Peter Sagan: If I can be an example for someone, it's a good thing

The world champion talks about the importance of being himself

It is almost impossible to understand how Peter Sagan will react to questions after races; he can be profound, sensitive or playful, dismissive of simple questions, responding with a shrug of the shoulders, his deep laugh or slug of sarcasm. He does not seem to care about being politically correct or following the guidelines of media training.

Most of the time he is simply himself. Take it or leave it.

At Omloop Het Nieuwsblad, Sagan seemed irritated to have lost to Greg Van Avermaet and even slightly aloof. Following his victory at Tirreno-Adriatico, Sagan was relaxed and happy to talk to the mostly Italian media, who tried to understand what makes him tick.

Italian television journalist Alessandra di Stefano reminded Sagan that last year he cited Kurt Cobain's famous phrase: "They laugh at me because I'm different; I laugh at them because they're all the same."

She asked if that phrase represented who he was.

"I think it's important to be yourself. We've all got a personality. I think we've got to believe in ourselves," he explained this time, expressing himself far better in Italian than in English – his third language.

"Press conferences are important for people to know a bit more about me or the race.
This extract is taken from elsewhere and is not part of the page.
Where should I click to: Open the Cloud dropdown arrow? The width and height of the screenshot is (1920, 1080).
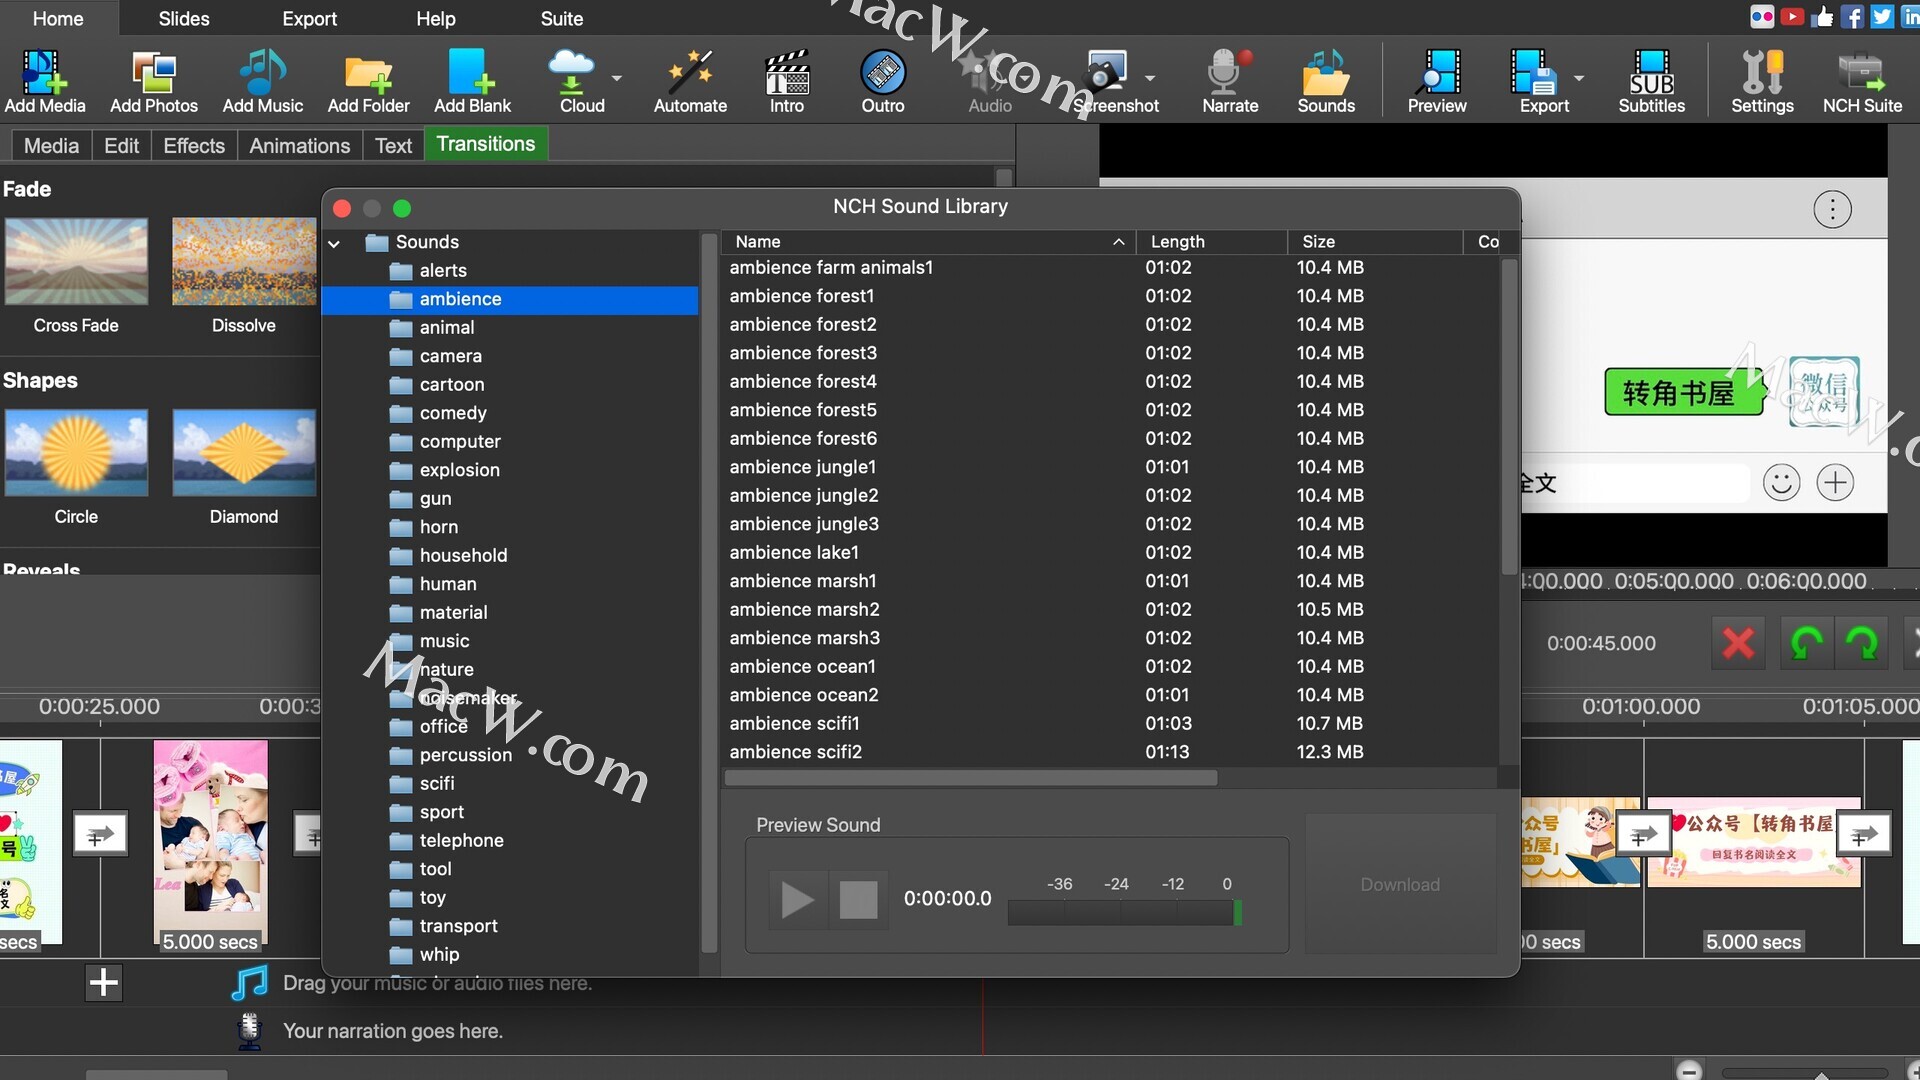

But if you ask me about tomorrow's stage, I can only say: if they don't cancel the stage, a climber will win… There are good and bad questions, I just answer them."

Sagan accepted that a lot of people admire him for his bike riding ability but also for bring different, for being himself.

"We'll see how long I last. It's always harder…" Sagan said. "I'm happy if people see me like that. If I can be an example for someone, it's a good thing."

Talking about his sprinting

Sagan was happier talking about his winning sprint in Montalto di Castro. Last year he was too far forward on the fast run into the finish and the kick up to the line and was beaten by Fernando Gaviria. He ensured he did not make the same mistake this time.

"The sprint went well for me. I'm happy to win and happy to thank team - we did a good job. It was nervous in the peloton in the last 60km but I'm happy it finished well," Sagan explained.

"I remembered last year's sprint very well, and I was too far up. The guys had helped me in the last kilometre but after there's the descent and the kick up, so I remembered to take it from a bit further back this time. There was also some wind this time."

"I saw Elia and so decided to stay on his wheel. He was too far up like me last year. We got to 250 metres to go and he had to go, but it was too far out on a rising finish like that."

Sagan signed off with some more of his simple philosophy when asked what winning sprints in March mean for the big Classics in April.

"Last year I didn't win, and I won Flanders…" he said, with a hint of Sagan sarcasm.

"It's always important to feel good. It's not about victories, the second or third place. We'll see how we come into the Classics."